──────── PASSAGE TO READ

Background The End of Life (EoL) Strategy (2008) recommends a care pathway approach for commissioning and delivering integrated EoL health and social care (H&SC) services. The historical development and redesign of services within a large healthcare economy in the North West of England led to varying standards of EoL care provided by two primary care trusts, two local authorities, one acute hospital trust, one integrated Specialist Palliative Care Team and one out-of-hours service. With the proposed changes to commissioning and service provision, along with the current economic climate, the structure of services was again under redesign. This provided an opportunity to influence the strategic and operational direction of EoL services within the locality.

Aim To set up an EoL Group for the H&SC economy.

Method In order to facilitate partnership working, a small EoL operational group including key representatives from all the local stakeholder organisations was established. This group quickly demonstrated achievements in: • EoL care pathway design • Cross-organisational production of collaborative EoL guidance and documentation • Improving coordination and communication systems • Novel education and teaching initiatives This group was invited to put forward their vision, strategy and priorities for EoL care to the overarching H&SC Board for the locality.

Results The vision and strategic priorities for the new EoL Group will be presented in detail, along with the action plan to facilitate seamless EoL care across the H&SC economy. Facilitating factors, barriers and key points learnt during the process will also be discussed.

Conclusion The ability of a small number of dynamic individuals to influence and direct the strategic structure of EoL care for a whole locality is demonstrated. The driving force behind this exciting opportunity was the focus, enthusiasm and commitment of every member to work together collaboratively to enable high quality EoL care for all.

────────────────

## YOUR GOAL
Can you repeat the end-of-life care abstract word for word, between "Background The End" and "within the locality.", inclusive?

──────── DATA

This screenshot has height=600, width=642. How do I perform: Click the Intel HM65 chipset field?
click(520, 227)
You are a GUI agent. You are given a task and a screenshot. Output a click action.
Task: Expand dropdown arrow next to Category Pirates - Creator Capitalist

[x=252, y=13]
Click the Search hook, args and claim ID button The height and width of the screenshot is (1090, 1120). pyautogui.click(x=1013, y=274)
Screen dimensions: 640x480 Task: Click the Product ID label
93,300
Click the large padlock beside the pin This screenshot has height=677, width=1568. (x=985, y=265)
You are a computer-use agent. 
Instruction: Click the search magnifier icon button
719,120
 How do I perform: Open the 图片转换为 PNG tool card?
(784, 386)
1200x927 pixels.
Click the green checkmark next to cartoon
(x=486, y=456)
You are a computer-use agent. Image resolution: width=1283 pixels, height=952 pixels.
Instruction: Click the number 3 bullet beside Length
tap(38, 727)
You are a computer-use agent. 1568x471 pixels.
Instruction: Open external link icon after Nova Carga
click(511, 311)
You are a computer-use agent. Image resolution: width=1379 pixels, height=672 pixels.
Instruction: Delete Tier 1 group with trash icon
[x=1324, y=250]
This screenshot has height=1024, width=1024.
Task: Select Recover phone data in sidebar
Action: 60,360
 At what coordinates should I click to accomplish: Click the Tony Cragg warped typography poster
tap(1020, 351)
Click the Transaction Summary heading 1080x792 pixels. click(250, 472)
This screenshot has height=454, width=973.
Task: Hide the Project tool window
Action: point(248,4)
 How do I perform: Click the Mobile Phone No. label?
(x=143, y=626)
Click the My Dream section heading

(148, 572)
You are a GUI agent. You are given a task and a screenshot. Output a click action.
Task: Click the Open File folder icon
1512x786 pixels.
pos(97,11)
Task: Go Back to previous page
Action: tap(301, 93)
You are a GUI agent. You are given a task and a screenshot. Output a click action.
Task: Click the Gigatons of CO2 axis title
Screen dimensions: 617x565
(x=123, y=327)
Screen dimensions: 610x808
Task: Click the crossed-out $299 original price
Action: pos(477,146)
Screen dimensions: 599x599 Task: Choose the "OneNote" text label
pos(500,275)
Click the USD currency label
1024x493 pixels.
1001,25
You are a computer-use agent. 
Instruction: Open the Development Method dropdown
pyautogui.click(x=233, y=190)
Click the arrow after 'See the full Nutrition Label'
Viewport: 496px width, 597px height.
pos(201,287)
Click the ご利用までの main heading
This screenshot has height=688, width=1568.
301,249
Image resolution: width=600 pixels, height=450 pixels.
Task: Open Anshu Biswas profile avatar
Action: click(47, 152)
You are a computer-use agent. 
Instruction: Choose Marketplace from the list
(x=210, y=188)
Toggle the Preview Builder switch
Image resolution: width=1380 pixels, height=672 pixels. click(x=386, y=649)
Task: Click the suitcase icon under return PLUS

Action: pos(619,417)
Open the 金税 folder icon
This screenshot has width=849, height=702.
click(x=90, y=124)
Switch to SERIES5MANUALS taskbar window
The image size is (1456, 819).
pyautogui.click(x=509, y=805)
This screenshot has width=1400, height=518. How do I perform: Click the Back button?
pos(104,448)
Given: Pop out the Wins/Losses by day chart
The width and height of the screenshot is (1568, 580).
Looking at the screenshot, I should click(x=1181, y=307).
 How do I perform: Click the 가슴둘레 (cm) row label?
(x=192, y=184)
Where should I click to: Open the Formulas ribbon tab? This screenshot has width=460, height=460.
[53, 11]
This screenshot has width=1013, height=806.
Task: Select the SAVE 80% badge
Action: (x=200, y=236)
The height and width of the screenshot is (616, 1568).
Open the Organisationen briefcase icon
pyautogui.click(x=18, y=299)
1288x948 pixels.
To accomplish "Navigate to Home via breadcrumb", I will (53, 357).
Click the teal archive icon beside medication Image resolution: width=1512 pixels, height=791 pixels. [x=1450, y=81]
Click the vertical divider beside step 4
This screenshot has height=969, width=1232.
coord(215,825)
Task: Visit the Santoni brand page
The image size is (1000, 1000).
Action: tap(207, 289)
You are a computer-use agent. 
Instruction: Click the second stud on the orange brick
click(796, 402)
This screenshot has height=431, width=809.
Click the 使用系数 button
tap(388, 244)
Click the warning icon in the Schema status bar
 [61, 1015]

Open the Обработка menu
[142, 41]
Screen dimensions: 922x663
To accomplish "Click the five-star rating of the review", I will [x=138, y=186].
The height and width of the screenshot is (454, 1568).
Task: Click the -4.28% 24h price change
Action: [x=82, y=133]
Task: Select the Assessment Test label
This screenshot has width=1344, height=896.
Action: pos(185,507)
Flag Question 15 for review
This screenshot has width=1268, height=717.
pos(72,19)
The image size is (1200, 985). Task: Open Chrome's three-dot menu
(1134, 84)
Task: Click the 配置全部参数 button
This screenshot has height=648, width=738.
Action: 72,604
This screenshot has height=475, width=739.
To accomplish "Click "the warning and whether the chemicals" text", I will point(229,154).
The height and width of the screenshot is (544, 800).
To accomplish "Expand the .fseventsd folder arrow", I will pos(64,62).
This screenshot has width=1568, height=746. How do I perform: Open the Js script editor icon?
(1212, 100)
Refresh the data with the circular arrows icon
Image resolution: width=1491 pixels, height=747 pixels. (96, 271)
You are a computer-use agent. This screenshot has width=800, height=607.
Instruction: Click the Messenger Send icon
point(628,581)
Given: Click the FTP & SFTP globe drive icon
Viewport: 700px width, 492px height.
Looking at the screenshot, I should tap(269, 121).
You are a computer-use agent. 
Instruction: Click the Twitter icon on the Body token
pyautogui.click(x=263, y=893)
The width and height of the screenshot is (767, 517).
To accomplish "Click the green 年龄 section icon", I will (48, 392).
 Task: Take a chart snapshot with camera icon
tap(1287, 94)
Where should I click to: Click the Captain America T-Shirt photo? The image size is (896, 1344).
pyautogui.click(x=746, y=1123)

────────────────

## SOLVED EXERCISE
Background The End of Life (EoL) Strategy (2008) recommends a care pathway approach for commissioning and delivering integrated EoL health and social care (H&SC) services. The historical development and redesign of services within a large healthcare economy in the North West of England led to varying standards of EoL care provided by two primary care trusts, two local authorities, one acute hospital trust, one integrated Specialist Palliative Care Team and one out-of-hours service. With the proposed changes to commissioning and service provision, along with the current economic climate, the structure of services was again under redesign. This provided an opportunity to influence the strategic and operational direction of EoL services within the locality.